When I ask people who aren’t designers what their biggest question is about designing something, it’s been a resounding familiar theme – fonts and sizes. I was a bit surprised that this was the lead topic but after thinking on it, I understand why.
While colors and images can be just as abundant in choice as fonts, colors are probably easier to decide since they are already present in a logo or other company materials. As for images, these aren’t too hard to select since they are a direct visual that communicates your message.
But ah, fonts…the pesky abundance of styles, weights, serifs vs. sans serifs – how are you suppose to choose? Well, there are some things you can look for when choosing your fonts and some guidelines on what sizes to use too.
The original question that started this was from a friend who was asked to prepare a flyer for a company outing. She had been charged with creating quick projects like this before and had lots of uncertainty about the design process, particularly fonts and type size.
Her question was how to choose the fonts and whether to use serif or non-serif fonts. Her demographic was an older audience and she knew they would respond to something more traditional. This, I told her, was a great start to determining what fonts to choose. Fonts, just like colors and images, can invoke a certain feeling and sense of time, therefore it’s important to know your audience. Depending on the theme or topic of your project, you’ll need to portray that feeling with your font choices, just as with any graphic element.
Serif vs. Sans Serif Fonts
As for serif or san serif, let’s first outline what the differences are for those not familiar. Serif fonts have tails on the tops and bottoms of each letter while sans serif (also referred to as non-serif) do not. Serif fonts are more traditional and decorative while sans serif are more modern and clean.
There are other categories of fonts besides serif and sans serif including decorative, calligraphic, retro, grunge and many more. You can find many of these fonts online, some for free and some for which you’ll need to pay.
I’ve purchased many font packages over my career and when you need a clean set of fonts that you’ll be using time and again, bite the bullet and purchase the package from a place like fonts.com or urbanfonts.com (the later actually has both pay for and free fonts!)
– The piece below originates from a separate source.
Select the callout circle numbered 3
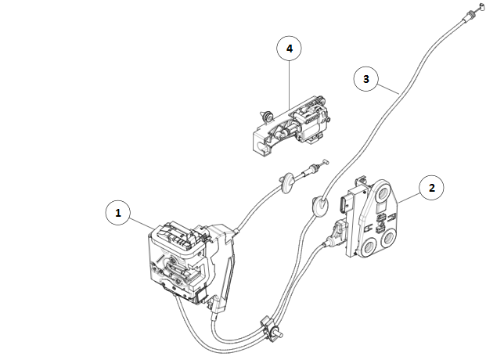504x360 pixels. click(x=365, y=78)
If you’re looking for a holiday font or something fun for a main headline or title on your project, I recommend going to a place like dafont.com. They’ve got a bunch of different style fonts that you can choose by category and they are all free. Just keep in mind legibility. There are some pretty spunky fonts out there but they can interfere with your message instead of helping to communicate it.
I've put together a list of some go-to fonts so download the cheat sheet now!
Weights & Styles
Other than style, many fonts also have the options for different weights. Some can come with the standard, regular, bold and italic weights. Others have many more choices such as medium, demi, heavy, condensed, compressed, extra bold, thin, light and so on.
Take a look at this graphic which illustrates how many styles that can be offered with just one font family:
If youre just starting out, don’t get too carried away with all the weight styles. Just use the basics until you get a handle of the type of fonts that work with the projects that you typically do. Then, as you get more use to pairing font styles together, you can create a set of 15-20 fonts that can act as your font arsenal. This set should include serif and sans serif as well as decorative and fun fonts you can pull from quickly and without having to scour the web for options.
If you haven’t already guessed, there’s a lot to choose from when selecting fonts and font styles. Lets quickly talk about sizing.
Back in the day of typewriters and word processing, 12 point type was all the rage. That’s because there weren’t nearly the amount of fonts to choose from as there are now. And believe it or not, not all fonts will look the same at the same point size. Helvetica at 12 point is about 6 times bigger than Wade Sans at 12 point (insert gasp and exacerbation here!). Yet another thing to consider when choosing a font, I know.
The thing to keep in mind is that your headlines and sub headlines should be larger than your body copy. Your body copy should be between 9 and 12 point, depending on your font choice.
As a rule of thumb, I try not to go below 8 point for copy that I really want to be read. Sometimes, on package work, it’s necessary to go below that but with general flyers and print materials, you want to stick with around 8-10 pt size. Key points or statements can also be larger than body copy if you’re trying to focus on a point of difference and can even become a visual graphic element when treated with the right font and point size.
Worthwhile Font Sites
So, with all that, I have to say that this just scratches the surface of fonts and what you can do with them. But try not to get overwhelmed. Just get a few favorites under your belt and build from there!